The AT&T TV pricing scheme is unusual for a streaming service, and it makes it a little tricky to decide what kind of value the service offers. The key thing to understand about AT&T TV is that there are two ways to subscribe: with a contract, or without one.

Without a contract, AT&T TV looks a lot like its streaming competitors. It becomes a month-to-month service that you can cancel at any time, just like Sling TV, Hulu + Live TV, YouTube TV, and the rest of the gang. AT&T TV stands out for being relatively expensive, but that doesn't necessarily mean it's a poor value — AT&T TV also has way more channels than the “skinny bundle” crowd does. On a per-channel basis, AT&T TV is a pretty great deal.

But you can also get AT&T TV with a two-year contract. This is the cheaper option, both in the short and long term, but it feels very unusual for a streaming service. AT&T TV's contract option has introductory rates, early termination fees, and even — gasp! — bundling options with other AT&T products, like AT&T Internet.

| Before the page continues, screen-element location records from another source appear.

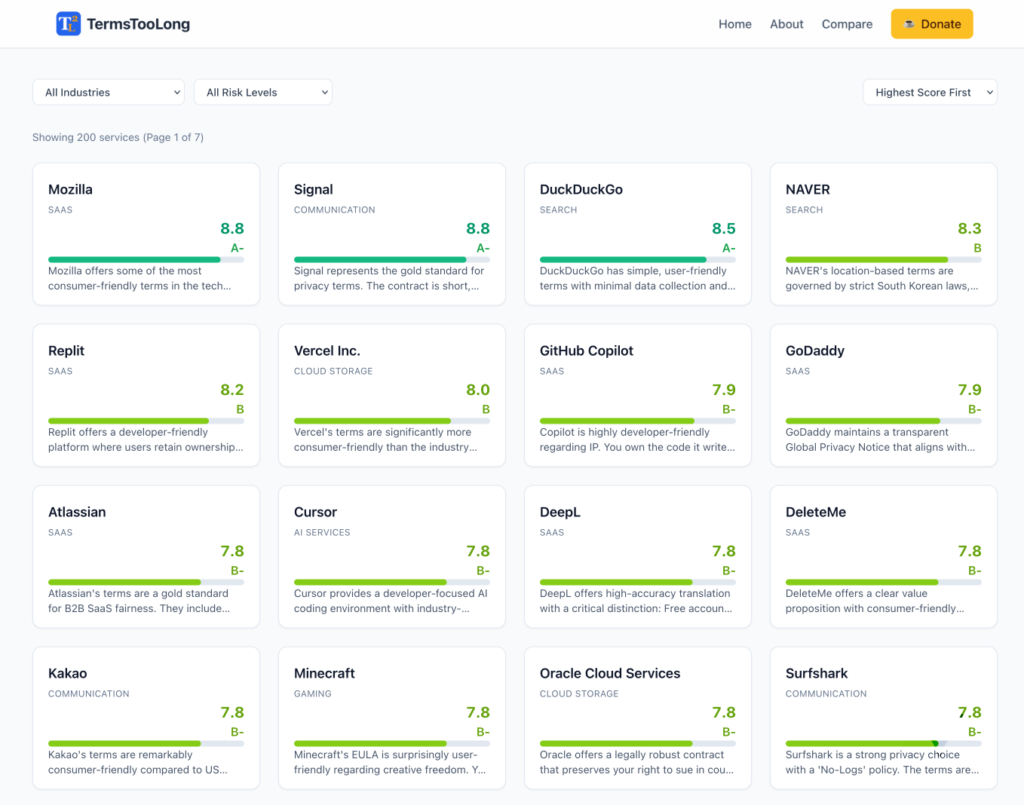Expand the All Risk Levels filter
This screenshot has width=1024, height=805.
[x=262, y=92]
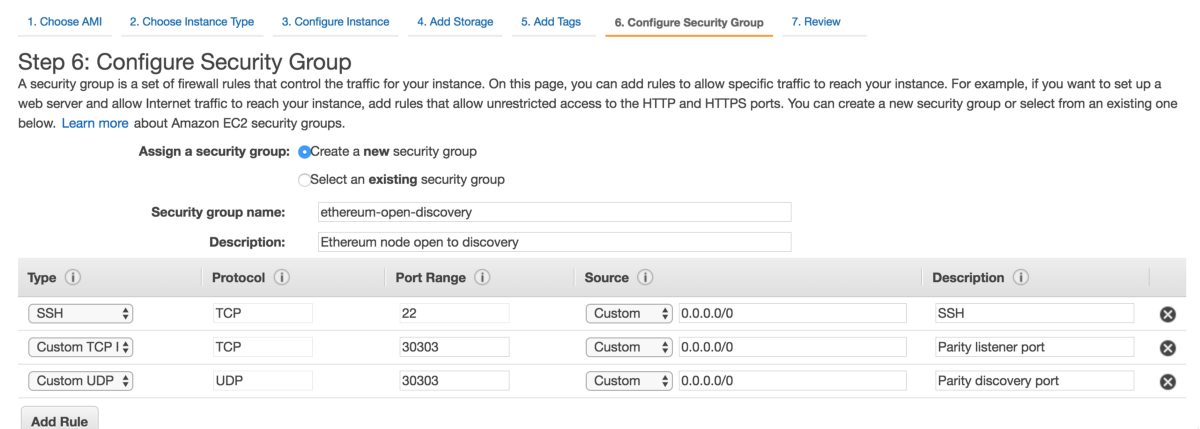
Task: Click the Port Range info icon
Action: pyautogui.click(x=482, y=277)
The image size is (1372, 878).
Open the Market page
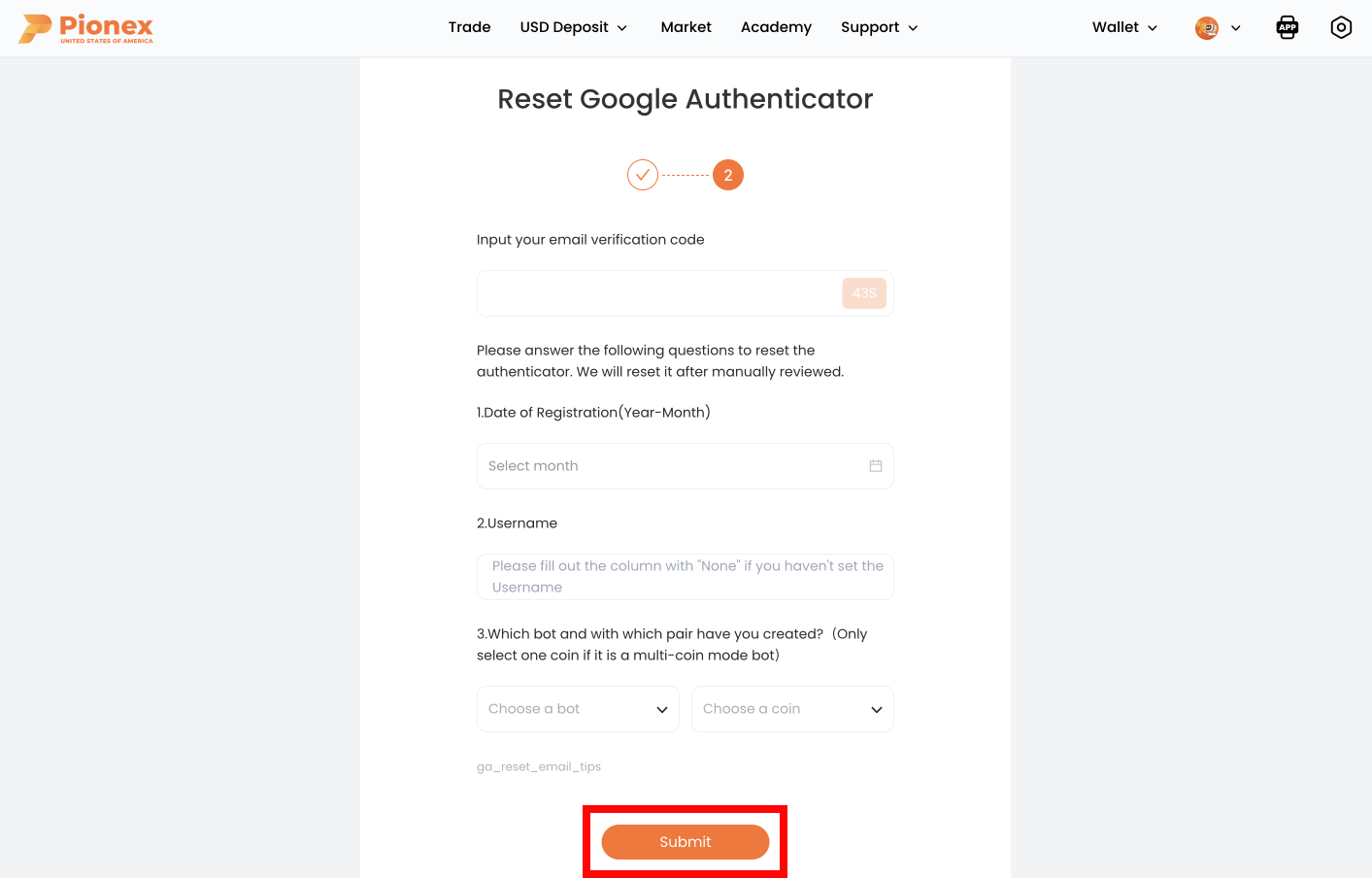click(x=686, y=27)
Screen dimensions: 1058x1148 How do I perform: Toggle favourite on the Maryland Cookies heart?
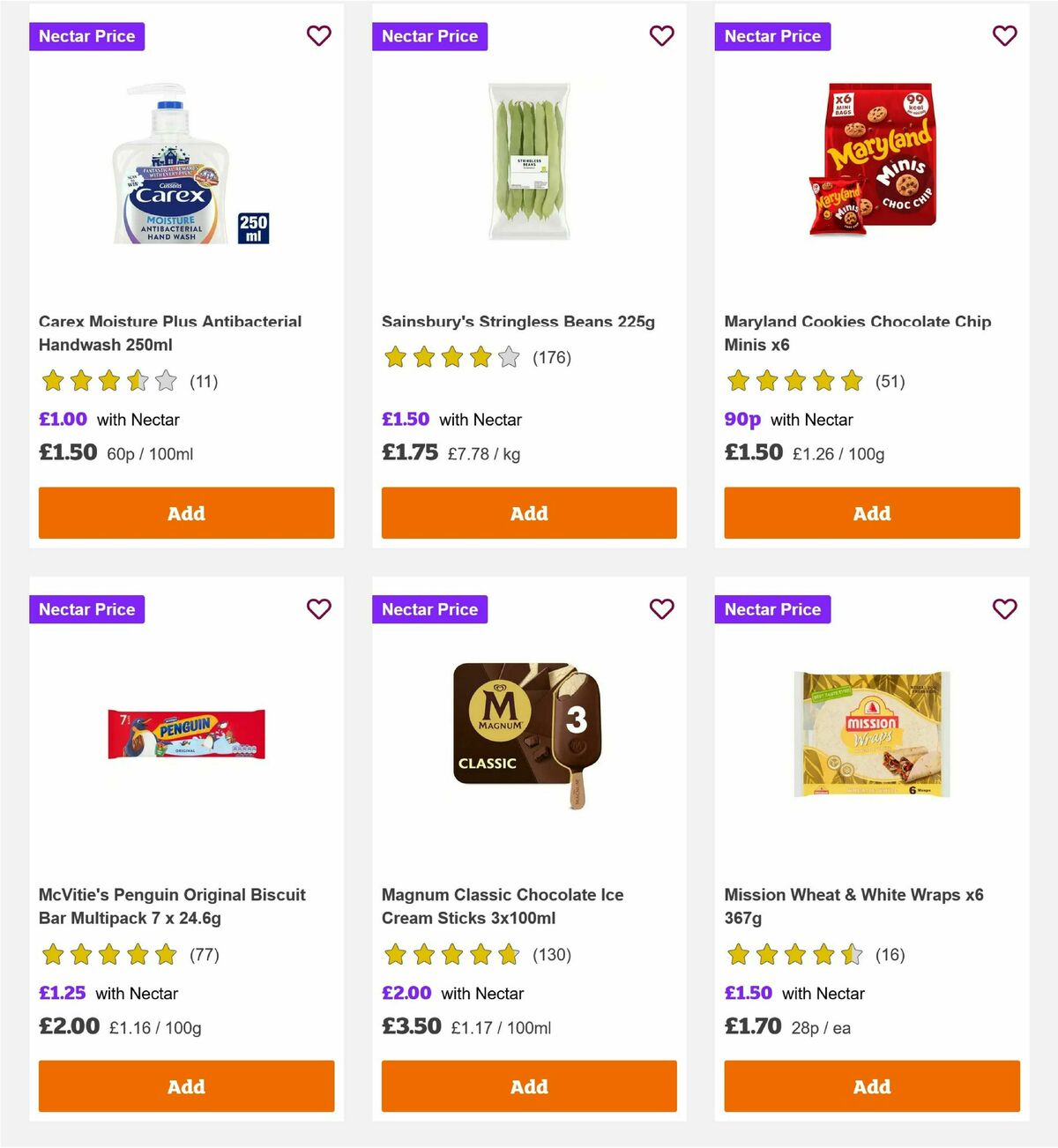coord(1004,36)
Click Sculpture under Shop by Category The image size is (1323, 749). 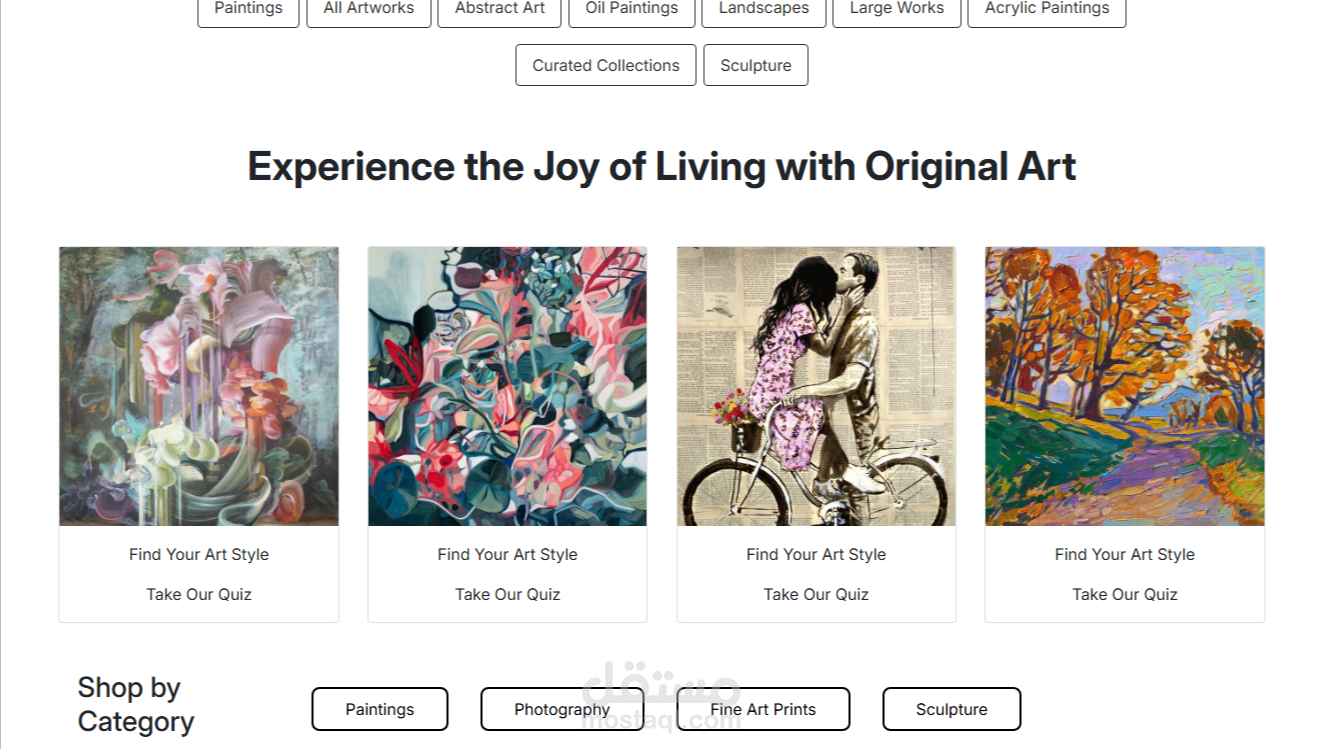coord(951,709)
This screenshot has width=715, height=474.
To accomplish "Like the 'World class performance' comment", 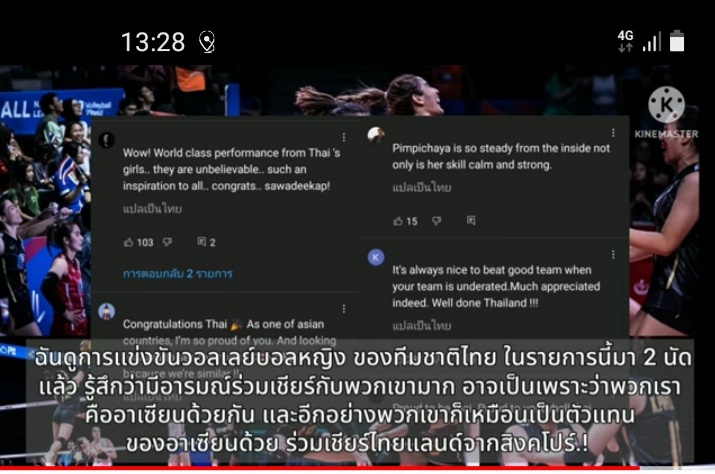I will pos(129,242).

Some might think that the contract option defeats the whole purpose of cord cutting. I get the sentiment, but I don't necessarily agree. For me, cord cutting was always about getting out of the controlling monopolies that characterize cable. AT&T TV may have a very cable-like contract option, but it also has a month-to-month option, which is virtually unheard of with legacy pay-TV options like cable or satellite. There's no cable box or satellite dish, either. And, most importantly, AT&T TV is delivered over the internet, so you can get it anywhere. Even if every cable giant comes out with a service just like this, we won't be back in the “bad old days” of cable — because those bad old days were defined by regional monopolies and a lack of competition. Back when I was a “cord-haver,” I had Time Warner Cable (remember them?) simply because it was the only service I could get. AT&T TV may emulate a lot of things about cable, but it's nearly universally available. Similar services that come out in the future probably will be, too, so they'll all have to compete with each other — as well as with “skinnier” options like Sling TV, fuboTV, Hulu + Live TV, YouTube TV, and Philo.

So yes, I think AT&T TV is still a “cord-cutting” service. It's not a “skinny bundle” by any stretch of the imagination, but it is a streaming service. And if you're after a hefty cable-style bundle, there's definitely value to be had here. AT&T TV is not cheap, but it's a good deal for the right type of consumer.

AT&T TV Review: Our Verdict

AT&T TV is not your typical skinny bundle. But it’s also not a cable or satellite TV service: it allows you to subscribe month-to-month, it streams over the internet, and (unlike its predecessor) it doesn’t require any kind of dedicated hardware. AT&T TV takes what I loved about cable and gets rid of almost everything I hated — with the exception of a relatively steep price tag, which AT&T TV definitely has.

TV can be expensive, though, and I don’t think that was ever really the problem with cable. What I hated about cable was the way it boxed me in with long-term contracts, trapped me with early cancellation fees, and misled me with too-good-to-be-true introductory rates. Since AT&T TV is available month-to-month, these huge objections of mine go away, and I’m left with truly cable-like entertainment that doesn’t compromise my cord-cutter freedom.

If you’re looking for a lean, mean streaming TV service that will keep your TV budget tight, AT&T TV isn’t for you. But if you want a lot of great channels and don’t mind paying a fair price, I think you’ll like AT&T TV. It’s not perfect, but I’d take its minor flaws over cable’s major restrictions any day.